WHAT IS BEING ASKED: Print exactly, and only, the lines from the one containing "You are a computer-use" through the last line of the records below, both included; leave out the pictures.

INPUT DATA START

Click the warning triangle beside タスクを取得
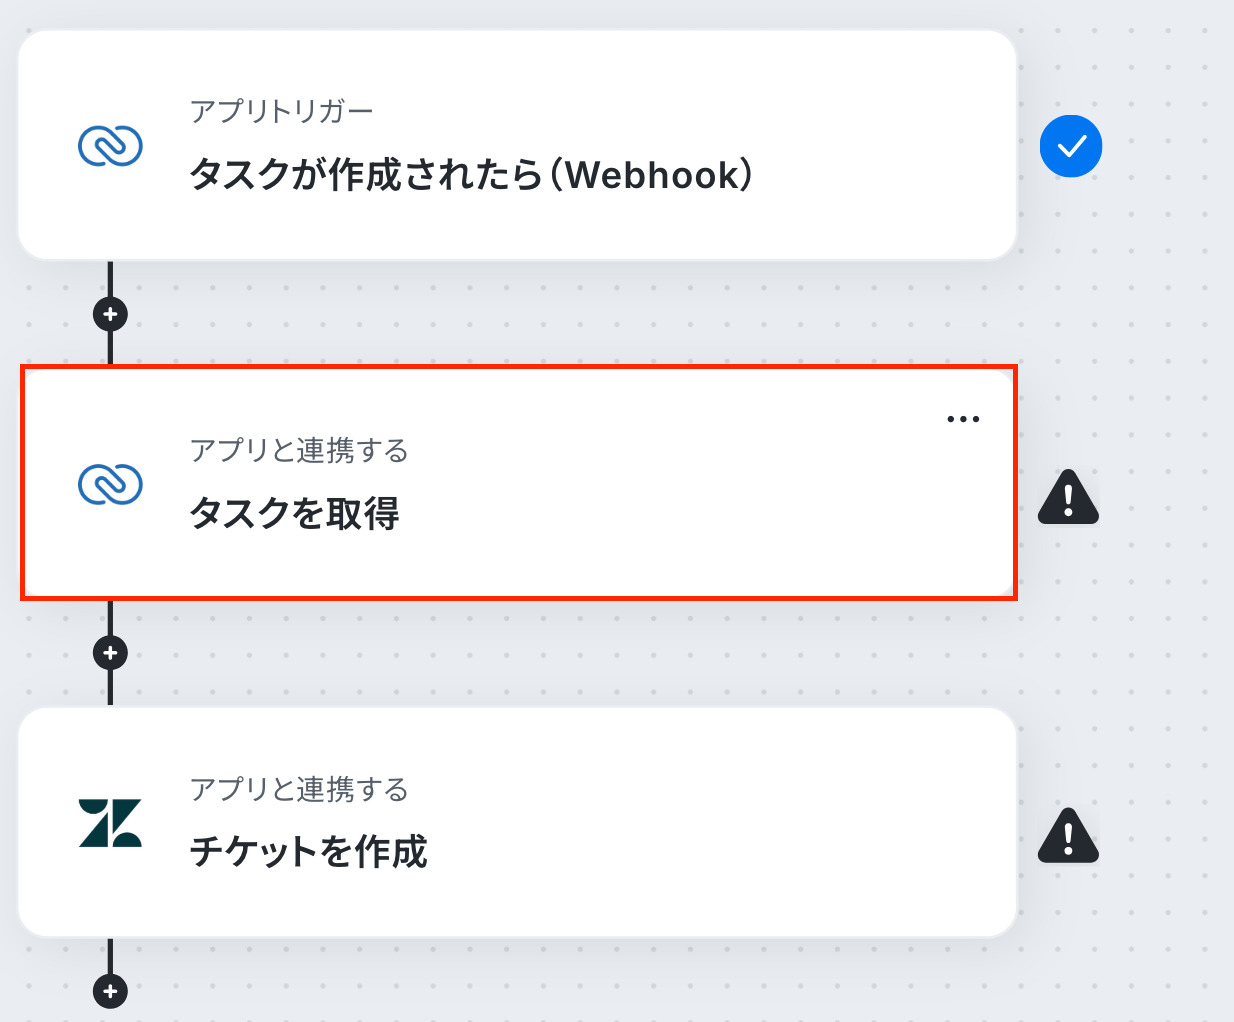coord(1069,497)
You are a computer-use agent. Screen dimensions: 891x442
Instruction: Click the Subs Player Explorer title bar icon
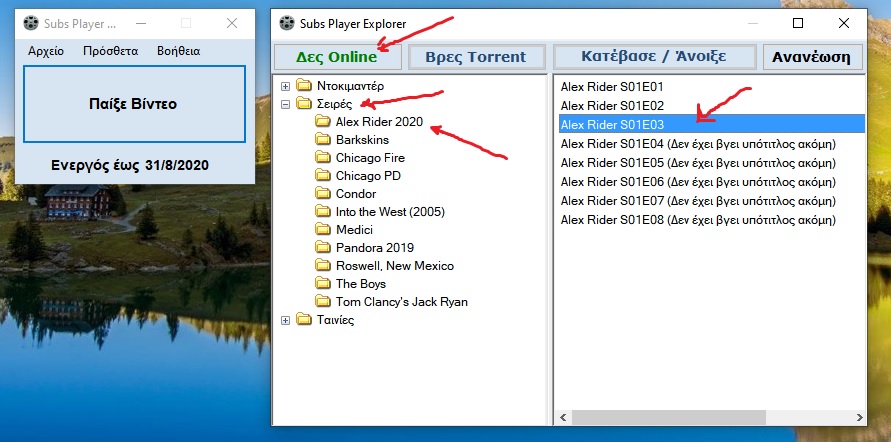coord(288,23)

INPUT DATA END

YOUR RESPONSE:
You are a computer-use agent. Screen dimensions: 891x442
Instruction: Click the Subs Player Explorer title bar icon
coord(288,23)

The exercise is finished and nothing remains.